This post was actually preceded by 3 long and dramatic posts on depression that I wrote while going through the thick of it. Now about 4 months later, I decided that those posts were too personal and have removed them in place of this post below. Amazingly enough, I am pretty happy now just a few months later and don’t identify with that same mindset that wrote those previous posts. You can get a little flavor of what that mindset was like by reading the “Perception” and “Book Review: Self-Compassion” posts. Maybe I will re-release those other posts later in life, but for right now I feel more comfortable sharing my thoughts looking back on my depression from a more objective and stable mindset… so here we go!
Throughout much of my life I have experienced anxiety and depression. Nothing debilitating that kept me in bed all day, but a sense of dull dread that followed me throughout my years growing up. I was always concerned about what others thought of me, and spent most of my efforts worrying about whether people liked me.
This manifested mostly in relationships. There was a common pattern where I would start dating a girl, and then the relationship would end on terms that I was ok with. However, like clockwork, I would get offended when the other person moved on with their life and I would start obsessing over them. I would drive myself crazy thinking about why I wasn’t good enough for them (even in situations where I ended the relationship). This repeated several times throughout high school & college. After college, I would start to get this type of extreme self-criticism & obsession before I even got into a relationship with a girl.
The other area of life that provoked this lousy self-worth was my career path. I never had enough confidence to pursue what genuinely interested me because I was too busy thinking about what would bring me the most money and prestige. I was chasing the things that I thought would make people like and respect me. I was pretty obsessed with the idea of “making it big” but kept getting smacked in the face with the reality of mediocre results.
In spring of this year, a perfect storm career-stagnation, and a promising relationship cut short, sent me over the cliff of depression. Long story short, it got to a point where I couldn’t derive any sense of joy or peace for weeks straight. Luckily I had been practicing mindfulness & meditation for a few years at this point, and had enough awareness to realize that there was something wrong and I needed to get help. I found a local therapist who did a couple sessions of cognitive behavioral therapy and introduced me to an awesome book called “Self-Compassion” by Dr.

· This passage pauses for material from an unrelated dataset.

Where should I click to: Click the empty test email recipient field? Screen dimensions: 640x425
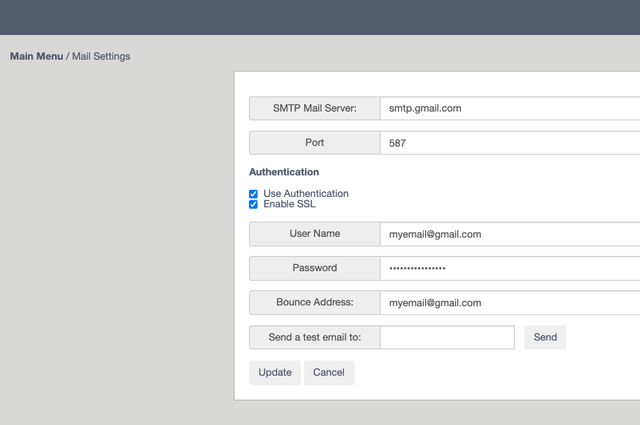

Kristen Neff that I wrote about here. It turns out that a huge part of my depression were functions of some dysfunctional world-views I held.
Since this experience, I have pretty drastically re-framed my mindset, and the depression and anxiety have pretty much melted away. I have found a sense of resiliency and self-compassion that I had been missing for the majority of my life. A major motivation of this blog is being able to sort through and share these mental models that have helped me so much. In a way I am hoping to solidify them so I continue to reap their benefits throughout life.
I appreciate anyone that reads this, and to anyone out there that struggles with anxiety & depression, I highly encourage seeking professional help. I feel like it has completely transformed my life experience, and I hope that you don’t let any type of stigma prevent it from helping you.